Work instruction
Would you repeat each of the lines below exactly?

Data for review

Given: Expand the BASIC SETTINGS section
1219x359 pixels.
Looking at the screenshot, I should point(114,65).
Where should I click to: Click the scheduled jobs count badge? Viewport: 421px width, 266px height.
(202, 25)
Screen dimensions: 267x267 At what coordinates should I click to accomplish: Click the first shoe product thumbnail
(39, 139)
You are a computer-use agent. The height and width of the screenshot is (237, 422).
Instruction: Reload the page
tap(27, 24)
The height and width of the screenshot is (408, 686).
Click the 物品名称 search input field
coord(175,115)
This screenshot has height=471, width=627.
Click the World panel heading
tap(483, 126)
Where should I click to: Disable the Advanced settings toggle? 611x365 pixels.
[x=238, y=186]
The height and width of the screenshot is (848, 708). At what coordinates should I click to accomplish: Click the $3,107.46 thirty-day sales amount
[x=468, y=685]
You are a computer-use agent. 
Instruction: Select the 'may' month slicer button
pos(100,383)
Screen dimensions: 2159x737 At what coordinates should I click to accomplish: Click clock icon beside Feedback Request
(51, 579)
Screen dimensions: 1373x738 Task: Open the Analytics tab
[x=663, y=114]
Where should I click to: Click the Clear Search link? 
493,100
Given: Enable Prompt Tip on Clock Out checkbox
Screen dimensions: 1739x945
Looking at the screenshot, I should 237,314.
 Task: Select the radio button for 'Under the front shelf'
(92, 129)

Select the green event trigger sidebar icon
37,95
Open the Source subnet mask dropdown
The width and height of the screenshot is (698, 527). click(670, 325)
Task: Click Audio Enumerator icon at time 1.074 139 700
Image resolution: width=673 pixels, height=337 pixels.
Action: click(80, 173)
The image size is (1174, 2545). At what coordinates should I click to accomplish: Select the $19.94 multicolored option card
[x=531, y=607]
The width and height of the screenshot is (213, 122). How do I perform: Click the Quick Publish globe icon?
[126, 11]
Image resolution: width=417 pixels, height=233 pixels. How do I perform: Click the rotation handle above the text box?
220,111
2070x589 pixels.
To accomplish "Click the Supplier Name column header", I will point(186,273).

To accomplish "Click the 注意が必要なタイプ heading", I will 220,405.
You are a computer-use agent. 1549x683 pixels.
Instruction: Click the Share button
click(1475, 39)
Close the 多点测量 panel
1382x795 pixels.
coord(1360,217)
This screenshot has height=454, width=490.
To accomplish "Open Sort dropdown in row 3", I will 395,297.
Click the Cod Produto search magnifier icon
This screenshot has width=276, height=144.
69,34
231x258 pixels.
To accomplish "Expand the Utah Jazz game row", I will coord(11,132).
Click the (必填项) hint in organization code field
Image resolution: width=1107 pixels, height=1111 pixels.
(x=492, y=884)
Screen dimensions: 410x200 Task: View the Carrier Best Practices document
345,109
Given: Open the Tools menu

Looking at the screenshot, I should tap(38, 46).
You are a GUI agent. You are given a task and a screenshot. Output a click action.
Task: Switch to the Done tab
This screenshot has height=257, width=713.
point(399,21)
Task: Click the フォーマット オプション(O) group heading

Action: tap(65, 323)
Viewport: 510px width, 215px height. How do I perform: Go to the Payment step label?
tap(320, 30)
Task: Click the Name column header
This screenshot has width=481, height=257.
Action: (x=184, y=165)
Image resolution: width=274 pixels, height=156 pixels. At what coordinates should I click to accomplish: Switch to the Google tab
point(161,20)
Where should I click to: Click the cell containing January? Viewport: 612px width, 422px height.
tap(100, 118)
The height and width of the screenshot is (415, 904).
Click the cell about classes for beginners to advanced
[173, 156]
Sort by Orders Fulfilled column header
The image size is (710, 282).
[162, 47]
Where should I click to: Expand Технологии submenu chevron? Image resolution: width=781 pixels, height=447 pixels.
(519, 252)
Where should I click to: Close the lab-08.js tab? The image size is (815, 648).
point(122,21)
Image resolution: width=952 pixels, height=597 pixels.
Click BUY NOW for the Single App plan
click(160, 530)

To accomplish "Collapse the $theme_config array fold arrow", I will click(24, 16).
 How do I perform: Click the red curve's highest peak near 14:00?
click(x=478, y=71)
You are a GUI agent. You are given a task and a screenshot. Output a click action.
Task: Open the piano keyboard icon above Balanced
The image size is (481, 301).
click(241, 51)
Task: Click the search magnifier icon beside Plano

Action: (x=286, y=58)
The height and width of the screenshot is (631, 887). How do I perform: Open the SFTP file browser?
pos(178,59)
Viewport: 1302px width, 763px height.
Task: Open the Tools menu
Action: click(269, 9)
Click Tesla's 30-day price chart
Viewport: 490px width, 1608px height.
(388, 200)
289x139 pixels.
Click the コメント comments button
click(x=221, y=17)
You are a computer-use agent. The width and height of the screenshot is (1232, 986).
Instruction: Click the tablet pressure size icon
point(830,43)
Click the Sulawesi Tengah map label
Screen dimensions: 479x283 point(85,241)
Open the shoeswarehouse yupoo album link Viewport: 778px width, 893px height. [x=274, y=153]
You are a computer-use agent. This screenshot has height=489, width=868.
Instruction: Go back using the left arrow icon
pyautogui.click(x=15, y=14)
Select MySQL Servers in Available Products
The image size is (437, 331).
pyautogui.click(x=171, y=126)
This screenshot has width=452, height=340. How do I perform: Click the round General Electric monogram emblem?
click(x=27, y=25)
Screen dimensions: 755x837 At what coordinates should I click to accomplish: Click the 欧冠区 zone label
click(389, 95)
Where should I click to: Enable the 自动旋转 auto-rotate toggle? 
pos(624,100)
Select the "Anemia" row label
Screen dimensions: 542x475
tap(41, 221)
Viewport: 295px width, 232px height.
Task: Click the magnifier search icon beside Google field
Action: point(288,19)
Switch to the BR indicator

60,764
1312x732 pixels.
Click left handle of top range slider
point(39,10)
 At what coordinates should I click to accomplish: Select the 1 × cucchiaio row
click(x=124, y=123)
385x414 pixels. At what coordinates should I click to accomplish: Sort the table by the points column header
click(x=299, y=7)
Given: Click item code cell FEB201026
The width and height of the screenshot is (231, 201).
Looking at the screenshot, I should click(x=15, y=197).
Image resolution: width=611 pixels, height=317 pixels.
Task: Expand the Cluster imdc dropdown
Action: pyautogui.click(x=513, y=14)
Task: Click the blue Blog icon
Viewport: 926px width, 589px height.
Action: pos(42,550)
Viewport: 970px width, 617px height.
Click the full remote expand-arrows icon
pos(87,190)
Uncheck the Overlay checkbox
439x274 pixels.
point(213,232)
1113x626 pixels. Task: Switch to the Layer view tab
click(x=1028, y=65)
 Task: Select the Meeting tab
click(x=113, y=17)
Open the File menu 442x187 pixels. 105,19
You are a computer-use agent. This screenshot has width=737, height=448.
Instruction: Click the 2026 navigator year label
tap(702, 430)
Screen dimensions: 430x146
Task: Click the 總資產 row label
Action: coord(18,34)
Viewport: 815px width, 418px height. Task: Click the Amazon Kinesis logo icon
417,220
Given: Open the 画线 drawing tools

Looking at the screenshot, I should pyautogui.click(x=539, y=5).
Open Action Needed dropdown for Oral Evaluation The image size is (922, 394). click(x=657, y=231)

Solution
Given: Expand the BASIC SETTINGS section
1219x359 pixels.
Looking at the screenshot, I should point(114,65).
Where should I click to: Click the scheduled jobs count badge? Viewport: 421px width, 266px height.
(202, 25)
Screen dimensions: 267x267 At what coordinates should I click to accomplish: Click the first shoe product thumbnail
(39, 139)
You are a computer-use agent. The height and width of the screenshot is (237, 422).
Instruction: Reload the page
tap(27, 24)
The height and width of the screenshot is (408, 686).
Click the 物品名称 search input field
coord(175,115)
This screenshot has height=471, width=627.
Click the World panel heading
tap(483, 126)
Where should I click to: Disable the Advanced settings toggle? 611x365 pixels.
[x=238, y=186]
The height and width of the screenshot is (848, 708). At what coordinates should I click to accomplish: Click the $3,107.46 thirty-day sales amount
[x=468, y=685]
You are a computer-use agent. 
Instruction: Select the 'may' month slicer button
pos(100,383)
Screen dimensions: 2159x737 At what coordinates should I click to accomplish: Click clock icon beside Feedback Request
(51, 579)
Screen dimensions: 1373x738 Task: Open the Analytics tab
[x=663, y=114]
Where should I click to: Click the Clear Search link? 
493,100
Given: Enable Prompt Tip on Clock Out checkbox
Screen dimensions: 1739x945
Looking at the screenshot, I should 237,314.
 Task: Select the radio button for 'Under the front shelf'
(92, 129)

Select the green event trigger sidebar icon
37,95
Open the Source subnet mask dropdown
The width and height of the screenshot is (698, 527). click(670, 325)
Task: Click Audio Enumerator icon at time 1.074 139 700
Image resolution: width=673 pixels, height=337 pixels.
Action: click(80, 173)
The image size is (1174, 2545). At what coordinates should I click to accomplish: Select the $19.94 multicolored option card
[x=531, y=607]
The width and height of the screenshot is (213, 122). How do I perform: Click the Quick Publish globe icon?
[126, 11]
Image resolution: width=417 pixels, height=233 pixels. How do I perform: Click the rotation handle above the text box?
220,111
2070x589 pixels.
To accomplish "Click the Supplier Name column header", I will point(186,273).

To accomplish "Click the 注意が必要なタイプ heading", I will 220,405.
You are a computer-use agent. 1549x683 pixels.
Instruction: Click the Share button
click(1475, 39)
Close the 多点测量 panel
1382x795 pixels.
coord(1360,217)
This screenshot has height=454, width=490.
To accomplish "Open Sort dropdown in row 3", I will 395,297.
Click the Cod Produto search magnifier icon
This screenshot has width=276, height=144.
69,34
231x258 pixels.
To accomplish "Expand the Utah Jazz game row", I will coord(11,132).
Click the (必填项) hint in organization code field
Image resolution: width=1107 pixels, height=1111 pixels.
(x=492, y=884)
Screen dimensions: 410x200 Task: View the Carrier Best Practices document
345,109
Given: Open the Tools menu

Looking at the screenshot, I should tap(38, 46).
You are a GUI agent. You are given a task and a screenshot. Output a click action.
Task: Switch to the Done tab
This screenshot has height=257, width=713.
point(399,21)
Task: Click the フォーマット オプション(O) group heading

Action: tap(65, 323)
Viewport: 510px width, 215px height. How do I perform: Go to the Payment step label?
tap(320, 30)
Task: Click the Name column header
This screenshot has width=481, height=257.
Action: (x=184, y=165)
Image resolution: width=274 pixels, height=156 pixels. At what coordinates should I click to accomplish: Switch to the Google tab
point(161,20)
Where should I click to: Click the cell containing January? Viewport: 612px width, 422px height.
tap(100, 118)
The height and width of the screenshot is (415, 904).
Click the cell about classes for beginners to advanced
[173, 156]
Sort by Orders Fulfilled column header
The image size is (710, 282).
[162, 47]
Where should I click to: Expand Технологии submenu chevron? Image resolution: width=781 pixels, height=447 pixels.
(519, 252)
Where should I click to: Close the lab-08.js tab? The image size is (815, 648).
point(122,21)
Image resolution: width=952 pixels, height=597 pixels.
Click BUY NOW for the Single App plan
click(160, 530)

To accomplish "Collapse the $theme_config array fold arrow", I will click(24, 16).
 How do I perform: Click the red curve's highest peak near 14:00?
click(x=478, y=71)
You are a GUI agent. You are given a task and a screenshot. Output a click action.
Task: Open the piano keyboard icon above Balanced
The image size is (481, 301).
click(241, 51)
Task: Click the search magnifier icon beside Plano

Action: (x=286, y=58)
The height and width of the screenshot is (631, 887). How do I perform: Open the SFTP file browser?
pos(178,59)
Viewport: 1302px width, 763px height.
Task: Open the Tools menu
Action: click(269, 9)
Click Tesla's 30-day price chart
Viewport: 490px width, 1608px height.
(388, 200)
289x139 pixels.
Click the コメント comments button
click(x=221, y=17)
You are a computer-use agent. The width and height of the screenshot is (1232, 986).
Instruction: Click the tablet pressure size icon
point(830,43)
Click the Sulawesi Tengah map label
Screen dimensions: 479x283 point(85,241)
Open the shoeswarehouse yupoo album link Viewport: 778px width, 893px height. [x=274, y=153]
You are a computer-use agent. This screenshot has height=489, width=868.
Instruction: Go back using the left arrow icon
pyautogui.click(x=15, y=14)
Select MySQL Servers in Available Products
The image size is (437, 331).
pyautogui.click(x=171, y=126)
This screenshot has width=452, height=340. How do I perform: Click the round General Electric monogram emblem?
click(x=27, y=25)
Screen dimensions: 755x837 At what coordinates should I click to accomplish: Click the 欧冠区 zone label
click(389, 95)
Where should I click to: Enable the 自动旋转 auto-rotate toggle? 
pos(624,100)
Select the "Anemia" row label
Screen dimensions: 542x475
tap(41, 221)
Viewport: 295px width, 232px height.
Task: Click the magnifier search icon beside Google field
Action: point(288,19)
Switch to the BR indicator

60,764
1312x732 pixels.
Click left handle of top range slider
point(39,10)
 At what coordinates should I click to accomplish: Select the 1 × cucchiaio row
click(x=124, y=123)
385x414 pixels. At what coordinates should I click to accomplish: Sort the table by the points column header
click(x=299, y=7)
Given: Click item code cell FEB201026
The width and height of the screenshot is (231, 201).
Looking at the screenshot, I should click(x=15, y=197).
Image resolution: width=611 pixels, height=317 pixels.
Task: Expand the Cluster imdc dropdown
Action: pyautogui.click(x=513, y=14)
Task: Click the blue Blog icon
Viewport: 926px width, 589px height.
Action: pos(42,550)
Viewport: 970px width, 617px height.
Click the full remote expand-arrows icon
pos(87,190)
Uncheck the Overlay checkbox
439x274 pixels.
point(213,232)
1113x626 pixels. Task: Switch to the Layer view tab
click(x=1028, y=65)
 Task: Select the Meeting tab
click(x=113, y=17)
Open the File menu 442x187 pixels. 105,19
You are a computer-use agent. This screenshot has width=737, height=448.
Instruction: Click the 2026 navigator year label
tap(702, 430)
Screen dimensions: 430x146
Task: Click the 總資產 row label
Action: coord(18,34)
Viewport: 815px width, 418px height. Task: Click the Amazon Kinesis logo icon
417,220
Given: Open the 画线 drawing tools

Looking at the screenshot, I should pyautogui.click(x=539, y=5).
Open Action Needed dropdown for Oral Evaluation The image size is (922, 394). click(x=657, y=231)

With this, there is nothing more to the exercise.